One of the favourite justifications for not holding the referendum is the one about our system being a representational democracy. In fact the only reason they have against this referendum is that the people are likely to reject what our parasitical rulers want to foist upon us. Thus the system is one of unrepresentational democracy.

2 comments:

aDM said...

Id be up for a referendum because I think both sides should be properly put forward and it is important to understand where we are at. Too many lies are circulated, mostly by the anti's. I hope it would mean a halt rather than a reversal. I am not and have never been in favour of losing our right to self determination - but i think most treaties and orgs we sign up to share a part in that. And frankly the world is sinking into a homogenous mass of capitalism anyway. Of course in saying that i would be shouted down as some kind of marxist! But i think there has to be a limit to all forms of political movement. Selling off all we own in the name of free trade is no less dangerous than throwing our cap in with the euros.

I like my freedom to go and work where i want and i was always happy my parents could finally do what they wanted after slogging away all those years. I worry people will stop that if we pull out of the EU and i think Europe would be justified in doing this. Plus i like the fact that we share people resources with Europe. I do not believe the nonsense that dumbing down is being done on purpose. Most Europeans i know here are hard right wing not left so that makes no sense. And im cynical about the anti EU mob anyway (yourself excluded as you are the only man i know who recognises the high street sell out etc) because i think they are ambitious power seekers themselves. I dont really trust anyone, oh well.

Trooper Thompson said...

"I dont really trust anyone"

wise words.

"i think most treaties and orgs we sign up to share a part in [losing our right to self determination]"

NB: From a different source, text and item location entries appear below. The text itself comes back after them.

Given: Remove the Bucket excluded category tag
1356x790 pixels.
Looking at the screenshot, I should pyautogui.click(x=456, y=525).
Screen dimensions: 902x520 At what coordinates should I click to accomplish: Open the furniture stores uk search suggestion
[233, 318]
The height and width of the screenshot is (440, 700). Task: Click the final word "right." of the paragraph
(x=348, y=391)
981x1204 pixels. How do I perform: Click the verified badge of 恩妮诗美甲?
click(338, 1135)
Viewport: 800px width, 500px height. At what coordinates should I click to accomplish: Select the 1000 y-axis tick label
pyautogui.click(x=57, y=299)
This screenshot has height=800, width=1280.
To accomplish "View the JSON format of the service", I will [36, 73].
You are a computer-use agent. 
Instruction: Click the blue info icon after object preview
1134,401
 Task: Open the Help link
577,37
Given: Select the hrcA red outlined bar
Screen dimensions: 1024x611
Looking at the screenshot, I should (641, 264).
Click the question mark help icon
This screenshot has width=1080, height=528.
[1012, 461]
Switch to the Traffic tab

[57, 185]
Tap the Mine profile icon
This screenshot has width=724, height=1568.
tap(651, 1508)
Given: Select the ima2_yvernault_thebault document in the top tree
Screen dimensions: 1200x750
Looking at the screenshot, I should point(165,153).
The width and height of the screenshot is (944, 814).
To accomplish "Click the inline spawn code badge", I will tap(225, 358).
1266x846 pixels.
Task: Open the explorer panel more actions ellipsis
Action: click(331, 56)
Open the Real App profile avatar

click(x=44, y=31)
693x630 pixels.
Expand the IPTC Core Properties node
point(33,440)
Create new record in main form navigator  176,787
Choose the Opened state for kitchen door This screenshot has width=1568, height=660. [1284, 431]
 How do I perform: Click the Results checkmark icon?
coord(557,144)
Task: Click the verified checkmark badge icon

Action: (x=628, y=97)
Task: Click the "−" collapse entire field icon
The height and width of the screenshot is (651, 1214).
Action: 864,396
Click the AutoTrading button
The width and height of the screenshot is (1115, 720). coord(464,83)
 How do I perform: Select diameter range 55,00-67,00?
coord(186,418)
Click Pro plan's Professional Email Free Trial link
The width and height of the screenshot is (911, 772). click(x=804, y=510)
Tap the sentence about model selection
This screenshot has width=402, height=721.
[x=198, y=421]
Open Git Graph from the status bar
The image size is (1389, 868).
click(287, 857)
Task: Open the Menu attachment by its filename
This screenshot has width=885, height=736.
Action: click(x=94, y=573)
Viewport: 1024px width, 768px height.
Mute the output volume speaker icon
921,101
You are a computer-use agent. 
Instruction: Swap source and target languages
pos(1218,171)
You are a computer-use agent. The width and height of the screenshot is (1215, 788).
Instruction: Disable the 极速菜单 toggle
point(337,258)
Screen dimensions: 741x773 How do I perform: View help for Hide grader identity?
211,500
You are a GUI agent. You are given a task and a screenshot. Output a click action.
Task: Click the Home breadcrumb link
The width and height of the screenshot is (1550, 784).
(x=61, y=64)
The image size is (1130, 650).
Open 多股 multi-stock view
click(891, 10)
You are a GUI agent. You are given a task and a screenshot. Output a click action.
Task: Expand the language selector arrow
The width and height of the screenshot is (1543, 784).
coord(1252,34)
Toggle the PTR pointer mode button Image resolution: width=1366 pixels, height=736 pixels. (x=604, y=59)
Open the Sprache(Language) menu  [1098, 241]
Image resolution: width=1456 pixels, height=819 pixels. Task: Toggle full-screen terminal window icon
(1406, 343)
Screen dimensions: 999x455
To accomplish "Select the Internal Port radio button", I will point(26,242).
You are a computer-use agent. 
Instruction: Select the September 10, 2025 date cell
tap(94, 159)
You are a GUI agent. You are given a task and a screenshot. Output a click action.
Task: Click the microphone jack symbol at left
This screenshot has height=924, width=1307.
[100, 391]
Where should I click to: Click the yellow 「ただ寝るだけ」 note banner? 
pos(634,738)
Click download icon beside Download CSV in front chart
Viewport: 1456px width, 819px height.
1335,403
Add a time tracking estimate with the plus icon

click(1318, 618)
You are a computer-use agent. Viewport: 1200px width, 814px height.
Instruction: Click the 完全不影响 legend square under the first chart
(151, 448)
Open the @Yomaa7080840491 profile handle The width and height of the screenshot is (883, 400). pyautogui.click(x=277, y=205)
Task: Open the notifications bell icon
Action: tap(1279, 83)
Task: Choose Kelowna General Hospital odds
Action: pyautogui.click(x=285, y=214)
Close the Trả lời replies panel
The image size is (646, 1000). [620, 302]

very true, and no such agreements should be above the scrutiny of the people, or considered inevitable. The EU is only part of a drawing-together of political and economic power across the world. The "homogenous mass of capitalism," or rather global corporatism I would say, serves those at the top of the pyramid. In the rarefied atmosphere thereupon, our masters frolic, their garments - be they of Chinese communism or American big business - are shed. Underneath - naked power!

"I like my freedom to go and work where i want"

I understand and share this, but remember, such a freedom is not a product of the modern era, but the norm throughout history. Large-scale population flight to and from specific places may have been treated differently, but individual comings and goings were not really controlled. Examining the life of someone like Isambard Kingdom Brunel illustrates this.